Production Systems
Motivation
A production system is the classical architecture for rule-based AI (Russell and Norvig 2020). It separates domain knowledge (rules) from the inference procedure, making it easy to add, remove, or modify knowledge without changing the reasoning engine. Production systems underpinned early expert systems such as MYCIN (medical diagnosis) and XCON (computer configuration), and remain the basis of modern rule engines.
Architecture
A production system has three components:
- Working memory: the current set of facts (assertions) about the world
- Production memory (rule base): a set of productions, each of the form
IF <conditions> THEN <actions> - Inference engine: executes the match-resolve-act cycle
The Match-Resolve-Act Cycle
Each iteration of the inference engine proceeds in three steps:
- Match: find all productions whose conditions (left-hand side patterns) are simultaneously satisfied by working memory. The resulting set of applicable rules is the conflict set.
- Resolve: select one production from the conflict set using a conflict resolution strategy.
- Act: fire the selected production — add facts to working memory, remove facts, or perform external actions.

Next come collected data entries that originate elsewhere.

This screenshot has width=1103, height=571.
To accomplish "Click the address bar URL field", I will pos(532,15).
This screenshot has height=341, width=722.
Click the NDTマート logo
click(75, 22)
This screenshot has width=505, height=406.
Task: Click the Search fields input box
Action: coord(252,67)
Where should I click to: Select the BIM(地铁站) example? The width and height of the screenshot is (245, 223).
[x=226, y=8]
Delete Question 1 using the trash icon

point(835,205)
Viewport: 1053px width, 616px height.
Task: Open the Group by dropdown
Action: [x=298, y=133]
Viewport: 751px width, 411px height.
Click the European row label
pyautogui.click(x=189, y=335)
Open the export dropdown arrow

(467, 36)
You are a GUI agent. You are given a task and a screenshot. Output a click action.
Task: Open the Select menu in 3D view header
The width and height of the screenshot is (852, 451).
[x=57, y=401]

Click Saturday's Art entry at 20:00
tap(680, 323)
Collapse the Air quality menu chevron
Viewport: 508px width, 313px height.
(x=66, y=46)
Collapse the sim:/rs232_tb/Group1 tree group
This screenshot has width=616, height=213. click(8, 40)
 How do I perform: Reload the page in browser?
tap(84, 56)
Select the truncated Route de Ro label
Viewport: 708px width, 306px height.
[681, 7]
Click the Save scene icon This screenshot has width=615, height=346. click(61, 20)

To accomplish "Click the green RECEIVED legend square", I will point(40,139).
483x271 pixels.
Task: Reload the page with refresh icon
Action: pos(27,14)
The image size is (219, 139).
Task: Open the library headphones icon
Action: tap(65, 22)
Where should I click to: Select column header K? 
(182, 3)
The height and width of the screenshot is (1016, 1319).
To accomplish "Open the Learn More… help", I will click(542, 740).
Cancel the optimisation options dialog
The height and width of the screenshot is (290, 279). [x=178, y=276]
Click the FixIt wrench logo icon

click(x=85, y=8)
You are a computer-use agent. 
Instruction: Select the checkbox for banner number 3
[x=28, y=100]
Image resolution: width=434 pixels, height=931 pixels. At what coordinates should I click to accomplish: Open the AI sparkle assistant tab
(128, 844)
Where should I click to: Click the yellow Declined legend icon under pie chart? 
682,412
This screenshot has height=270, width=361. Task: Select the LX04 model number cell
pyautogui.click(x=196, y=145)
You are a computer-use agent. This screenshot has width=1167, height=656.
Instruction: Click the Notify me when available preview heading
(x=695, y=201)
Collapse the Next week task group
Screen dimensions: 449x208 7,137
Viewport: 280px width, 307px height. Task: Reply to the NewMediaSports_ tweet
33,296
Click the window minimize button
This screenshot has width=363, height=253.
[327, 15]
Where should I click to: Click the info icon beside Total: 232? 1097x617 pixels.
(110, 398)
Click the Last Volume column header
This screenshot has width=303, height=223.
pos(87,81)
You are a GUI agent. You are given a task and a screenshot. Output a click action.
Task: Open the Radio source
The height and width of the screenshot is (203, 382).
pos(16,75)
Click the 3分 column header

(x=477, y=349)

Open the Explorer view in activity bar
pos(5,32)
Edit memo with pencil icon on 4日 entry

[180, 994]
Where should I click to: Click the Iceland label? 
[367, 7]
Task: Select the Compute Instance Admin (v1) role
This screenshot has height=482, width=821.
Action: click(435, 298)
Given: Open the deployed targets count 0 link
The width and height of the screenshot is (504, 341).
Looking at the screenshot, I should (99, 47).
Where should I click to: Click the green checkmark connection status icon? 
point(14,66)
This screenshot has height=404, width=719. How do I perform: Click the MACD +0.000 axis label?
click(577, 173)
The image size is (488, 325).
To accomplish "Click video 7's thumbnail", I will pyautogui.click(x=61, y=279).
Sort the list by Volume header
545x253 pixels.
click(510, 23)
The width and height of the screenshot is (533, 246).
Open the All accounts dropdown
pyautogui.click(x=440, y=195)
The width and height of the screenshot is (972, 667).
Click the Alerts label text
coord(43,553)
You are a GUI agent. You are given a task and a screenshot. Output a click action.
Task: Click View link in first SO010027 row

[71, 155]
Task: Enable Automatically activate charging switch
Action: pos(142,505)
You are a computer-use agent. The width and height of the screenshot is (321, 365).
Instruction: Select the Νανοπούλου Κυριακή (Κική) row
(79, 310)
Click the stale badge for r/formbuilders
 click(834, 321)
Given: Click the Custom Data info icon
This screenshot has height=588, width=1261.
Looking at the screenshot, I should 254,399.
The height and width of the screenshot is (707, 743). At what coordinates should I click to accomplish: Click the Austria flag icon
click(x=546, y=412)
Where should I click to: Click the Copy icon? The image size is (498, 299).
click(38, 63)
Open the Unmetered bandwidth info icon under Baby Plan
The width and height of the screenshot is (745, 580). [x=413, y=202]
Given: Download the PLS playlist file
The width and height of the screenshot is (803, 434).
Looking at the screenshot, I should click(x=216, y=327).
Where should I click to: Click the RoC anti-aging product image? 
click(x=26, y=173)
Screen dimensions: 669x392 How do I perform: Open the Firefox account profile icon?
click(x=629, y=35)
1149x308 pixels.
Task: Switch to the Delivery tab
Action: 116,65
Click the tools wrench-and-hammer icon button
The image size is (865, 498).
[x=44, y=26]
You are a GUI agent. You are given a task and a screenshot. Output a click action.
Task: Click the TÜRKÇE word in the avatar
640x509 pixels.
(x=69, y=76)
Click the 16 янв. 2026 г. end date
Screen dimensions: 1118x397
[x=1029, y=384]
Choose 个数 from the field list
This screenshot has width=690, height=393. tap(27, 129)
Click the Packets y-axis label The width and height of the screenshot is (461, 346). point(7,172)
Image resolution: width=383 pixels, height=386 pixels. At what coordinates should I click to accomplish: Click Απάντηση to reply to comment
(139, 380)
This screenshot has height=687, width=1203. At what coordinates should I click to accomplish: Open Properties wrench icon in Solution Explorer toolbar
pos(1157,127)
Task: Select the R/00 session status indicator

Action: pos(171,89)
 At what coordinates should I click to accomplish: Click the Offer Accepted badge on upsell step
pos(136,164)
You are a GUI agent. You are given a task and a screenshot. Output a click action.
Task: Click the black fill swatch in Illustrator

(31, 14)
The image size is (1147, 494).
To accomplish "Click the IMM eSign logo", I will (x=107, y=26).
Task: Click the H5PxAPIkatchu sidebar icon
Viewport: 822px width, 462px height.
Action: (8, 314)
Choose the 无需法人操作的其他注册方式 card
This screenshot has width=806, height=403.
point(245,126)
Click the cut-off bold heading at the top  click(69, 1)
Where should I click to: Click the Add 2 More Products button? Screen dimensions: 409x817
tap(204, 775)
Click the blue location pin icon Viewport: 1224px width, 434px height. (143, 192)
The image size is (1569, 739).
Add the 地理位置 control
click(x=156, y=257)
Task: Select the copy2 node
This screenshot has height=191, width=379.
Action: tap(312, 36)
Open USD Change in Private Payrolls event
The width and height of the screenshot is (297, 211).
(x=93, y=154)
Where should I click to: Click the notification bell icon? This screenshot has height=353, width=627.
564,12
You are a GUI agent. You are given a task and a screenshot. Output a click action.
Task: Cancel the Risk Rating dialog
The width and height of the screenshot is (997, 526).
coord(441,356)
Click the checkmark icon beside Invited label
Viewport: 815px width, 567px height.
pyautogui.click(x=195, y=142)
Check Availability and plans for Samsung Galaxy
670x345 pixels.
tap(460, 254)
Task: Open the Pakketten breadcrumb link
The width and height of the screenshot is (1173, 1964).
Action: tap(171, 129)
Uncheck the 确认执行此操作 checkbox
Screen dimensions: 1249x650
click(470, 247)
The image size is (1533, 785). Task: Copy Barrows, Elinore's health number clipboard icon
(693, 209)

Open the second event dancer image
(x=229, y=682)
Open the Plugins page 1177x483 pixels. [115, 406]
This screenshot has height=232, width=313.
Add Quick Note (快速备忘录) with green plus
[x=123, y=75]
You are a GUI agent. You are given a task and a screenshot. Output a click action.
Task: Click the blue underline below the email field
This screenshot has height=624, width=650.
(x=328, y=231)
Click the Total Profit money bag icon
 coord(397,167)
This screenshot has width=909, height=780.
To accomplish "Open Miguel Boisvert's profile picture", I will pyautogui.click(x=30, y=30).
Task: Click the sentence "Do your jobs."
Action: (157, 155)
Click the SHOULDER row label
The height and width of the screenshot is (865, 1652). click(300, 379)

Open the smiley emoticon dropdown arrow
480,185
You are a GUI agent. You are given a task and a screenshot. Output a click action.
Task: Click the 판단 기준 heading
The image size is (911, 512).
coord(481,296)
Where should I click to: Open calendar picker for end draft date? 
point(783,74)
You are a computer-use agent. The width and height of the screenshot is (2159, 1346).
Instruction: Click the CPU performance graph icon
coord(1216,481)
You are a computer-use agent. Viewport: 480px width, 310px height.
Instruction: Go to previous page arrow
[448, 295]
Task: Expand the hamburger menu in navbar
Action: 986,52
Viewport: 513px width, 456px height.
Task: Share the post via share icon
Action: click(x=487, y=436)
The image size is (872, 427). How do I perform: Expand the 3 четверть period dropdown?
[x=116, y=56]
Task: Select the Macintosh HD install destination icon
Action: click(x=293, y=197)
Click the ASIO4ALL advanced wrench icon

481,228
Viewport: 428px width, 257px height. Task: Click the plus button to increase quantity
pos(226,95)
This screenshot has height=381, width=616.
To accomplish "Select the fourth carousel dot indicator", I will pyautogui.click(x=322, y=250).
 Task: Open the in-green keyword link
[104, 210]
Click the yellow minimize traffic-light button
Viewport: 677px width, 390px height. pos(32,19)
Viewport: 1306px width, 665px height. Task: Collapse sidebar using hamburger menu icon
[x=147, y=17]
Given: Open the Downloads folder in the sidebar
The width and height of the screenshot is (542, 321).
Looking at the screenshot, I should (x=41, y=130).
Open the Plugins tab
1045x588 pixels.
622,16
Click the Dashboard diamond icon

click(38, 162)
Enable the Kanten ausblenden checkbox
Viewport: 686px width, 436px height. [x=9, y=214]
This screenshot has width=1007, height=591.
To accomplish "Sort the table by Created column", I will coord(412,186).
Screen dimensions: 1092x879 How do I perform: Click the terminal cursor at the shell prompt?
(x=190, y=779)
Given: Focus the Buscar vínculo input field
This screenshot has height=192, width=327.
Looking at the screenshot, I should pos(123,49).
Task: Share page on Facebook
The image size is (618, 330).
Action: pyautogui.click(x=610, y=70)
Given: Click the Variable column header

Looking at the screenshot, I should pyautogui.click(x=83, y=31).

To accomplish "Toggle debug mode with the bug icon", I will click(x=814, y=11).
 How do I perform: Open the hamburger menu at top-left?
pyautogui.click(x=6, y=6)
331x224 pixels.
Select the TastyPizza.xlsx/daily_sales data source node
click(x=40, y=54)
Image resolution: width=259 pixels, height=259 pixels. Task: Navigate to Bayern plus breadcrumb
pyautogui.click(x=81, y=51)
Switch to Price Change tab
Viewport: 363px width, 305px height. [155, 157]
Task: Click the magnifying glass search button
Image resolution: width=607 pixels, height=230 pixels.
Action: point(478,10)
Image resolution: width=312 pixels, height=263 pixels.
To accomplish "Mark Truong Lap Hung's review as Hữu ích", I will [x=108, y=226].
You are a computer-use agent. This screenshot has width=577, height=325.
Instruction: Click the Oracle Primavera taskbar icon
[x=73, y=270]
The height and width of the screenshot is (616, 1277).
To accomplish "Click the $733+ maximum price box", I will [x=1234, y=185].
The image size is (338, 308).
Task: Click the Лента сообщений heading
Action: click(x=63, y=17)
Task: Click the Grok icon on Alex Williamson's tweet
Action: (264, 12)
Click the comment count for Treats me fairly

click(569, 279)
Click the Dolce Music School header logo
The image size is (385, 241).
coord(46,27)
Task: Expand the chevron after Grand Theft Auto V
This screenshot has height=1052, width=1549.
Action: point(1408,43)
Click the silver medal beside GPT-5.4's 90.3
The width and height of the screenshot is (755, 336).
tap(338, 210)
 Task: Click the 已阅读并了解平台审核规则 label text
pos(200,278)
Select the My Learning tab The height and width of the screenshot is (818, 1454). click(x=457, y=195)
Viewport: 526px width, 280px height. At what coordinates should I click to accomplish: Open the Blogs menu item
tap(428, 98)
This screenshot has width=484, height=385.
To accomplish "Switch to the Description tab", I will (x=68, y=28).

The cycle repeats until the conflict set is empty or a halt condition is reached.
Conflict Resolution Strategies
When multiple rules match simultaneously, one must be chosen:
- Specificity: prefer rules with more conditions (more specific patterns); avoids overly general rules firing first
- Recency: prefer rules matching the most recently added or modified facts
- Priority (salience): explicit numeric weights assigned to rules by the knowledge engineer
- Refractoriness: do not re-fire a rule on the same working memory elements it already fired on
Efficient Matching: the Rete Algorithm
Naive matching re-evaluates all rules from scratch after every working memory update. The Rete algorithm avoids this by compiling the rule set into a discrimination network that incrementally propagates changes. After an update, only the affected portions of the network are re-evaluated. This reduces the per-cycle cost from \(O(\text{rules} \times \text{facts}^k)\) to \(O(\text{changes})\) in typical cases.
Relationship to Logical Inference
If production conditions are conjunctions of ground atoms and actions add new ground atoms, the system implements forward chaining over Horn clauses (see Forward Chaining). More general production systems allow pattern matching, negation-as-failure, and procedural actions that go beyond pure logical inference.